Il est tard, c’est un soir de printemps, nous venons de finir notre troisième cours de la semaine. Je suis saisie par la simplicité de la seule indication : « Ouvres simplement la bouche et chante » , au début j’hésite, timide, peu confiante en ma voix qui depuis des années se cherche. Il y’a quelque chose dans ce rapport, dans cet échange qui à une qualité tout différente de ce que j’ai connu jusqu’à présent. C’est difficile à décrire, c’est comme si un fil invisible nous relie, mais ce fil est au delà de nous, et il n’a rien de personnel.
Je m’apprête à quitter la pièce, mais c’est alors qu’il s’assoit sur la moquette blanche de cette salle que nous appelons l’étable, évidemment car il s’agit d’une ancienne étable, transformée en salle de musique. Quelques notes résonnent, la tampura : « beautiful », il dit…puis il joue…un moment, les esprits se calment, tout semble un instant suspendu. Puis sa voix s’élève, chaude, elle vient comme danser autour du son de la tampura, « c’est beau » , je me dis que j’ai rarement entendu un chant aussi beau. Pourtant je l’ai déjà entendu ce chant, cette musique je la connais, mais en cet instant c’est comme si un voile se lève peu à peu sur son vrai visage.
Petit à petit je tombe, je m’enfonce dans le sol, je perds pieds, je baisse les armes.Que m’arrive- t-il? Je vascille.
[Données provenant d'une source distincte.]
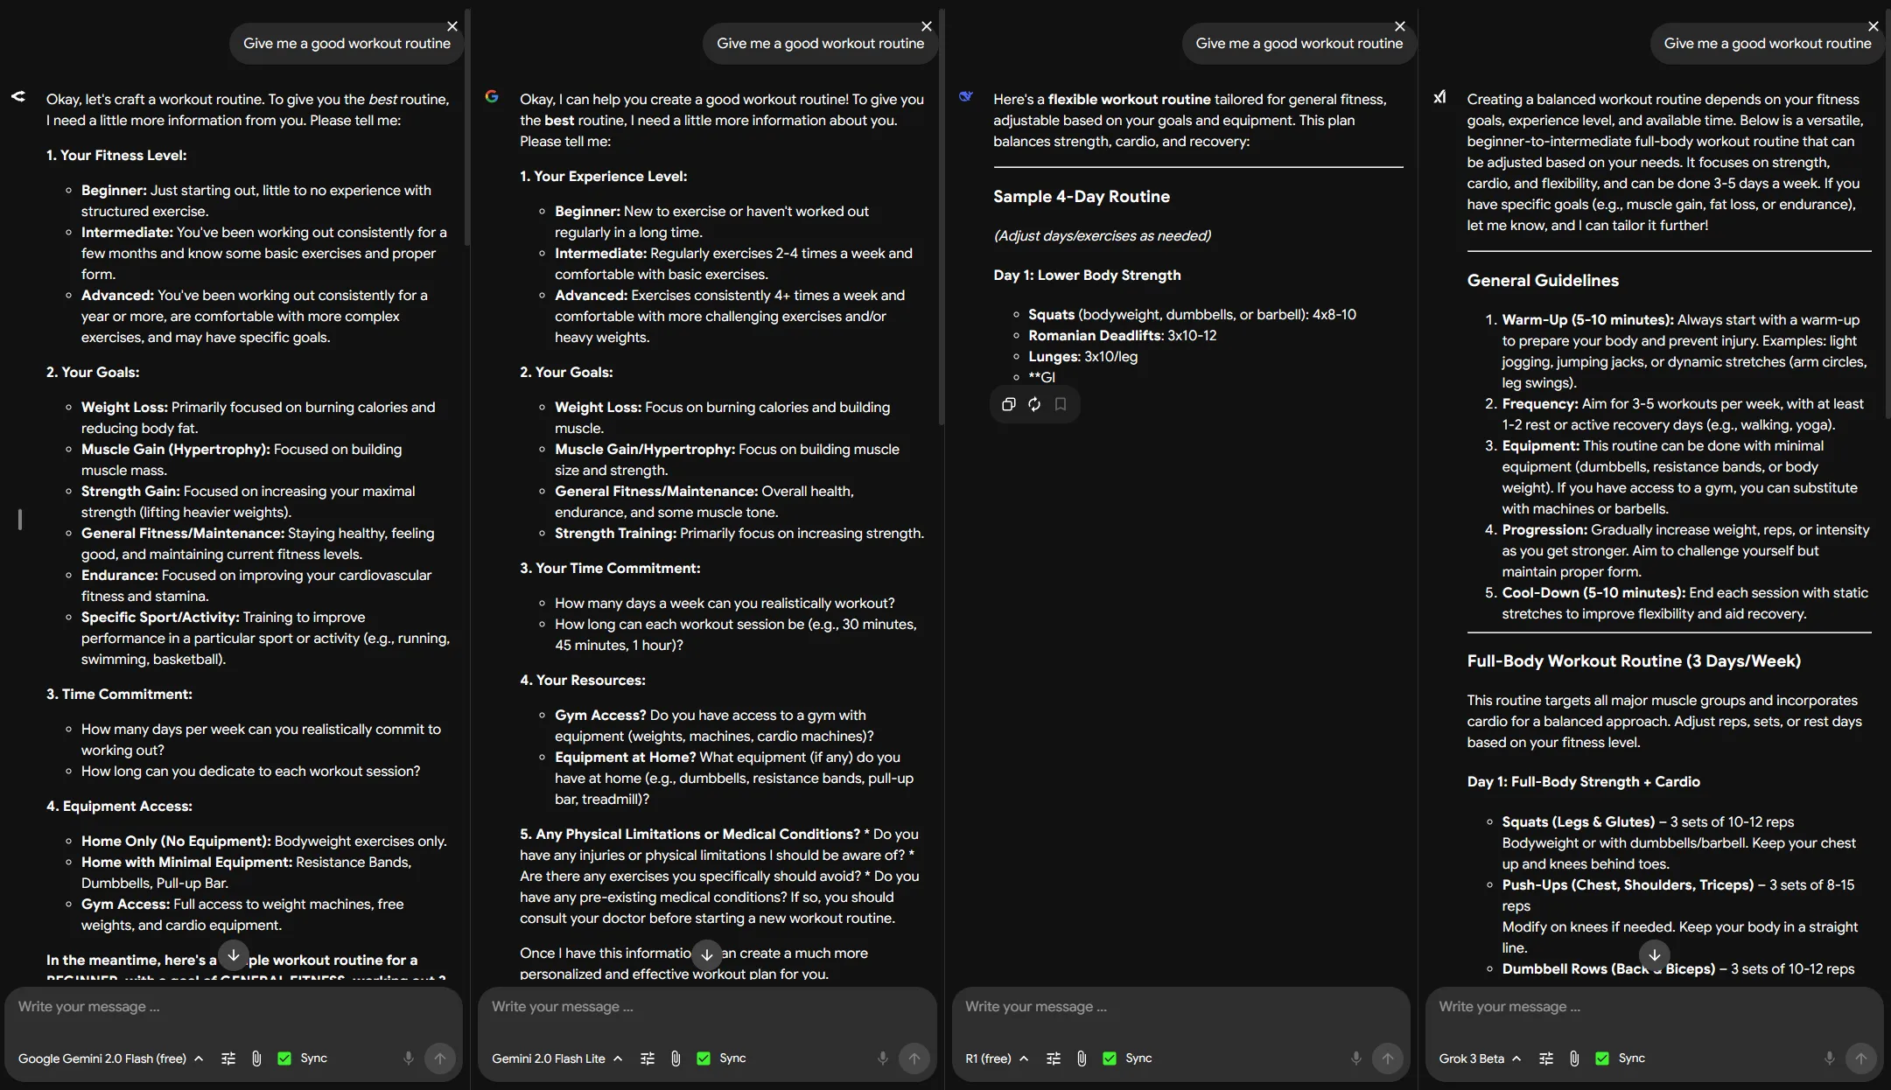Screen dimensions: 1891x1090
Task: Open settings sliders icon in Grok 3 Beta panel
Action: (x=1546, y=1059)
Son chant devient de plus en plus beau, de plus en plus fort, au fur et à mesure que sa voix évolue, explore les recoins du raga , la notion d’être moi-même disparait, mais pour une fois je ne me bats pas. Je laisse faire.
Puis, l’émotion me gagne, les larmes me viennent, et je me laisse porter. Je ne suis pas en transe, je suis pleinement présente, la beauté du chant devient insoutenable et j’explose en sanglots, c’est alors que le chanteur disparait de la pièce, je le vois, mais je ne le vois plus, il est là, mais il a disparu. Le chant a pris le dessus et sa beauté m’est insupportable. Les larmes continuent de couler. Ça y’est j’y suis … j’ai trouvé la maison, j’ai trouvé ce que j’attendais depuis toujours. Point d'union, de rencontre.Une vision plus grande s’ensuit, une force intérieure s’éveille et en un instant la certitude ; « Apprends tout de ce maître de musique, fais lui entièrement confiance, et tout le reste découlera de ça ». Jamais je ne me suis sentie aussi vivante, la peur à disparu. J’ai trouvé ma place. Je sais ce que j’ai à faire.Je passe mon baccalauréat dans quelques mois puis je pars le retrouver à Chennai, en Inde du sud, pour une durée indéterminée, et ce afin de me consacrer à l'apprentissage de cette musique à ses côtés.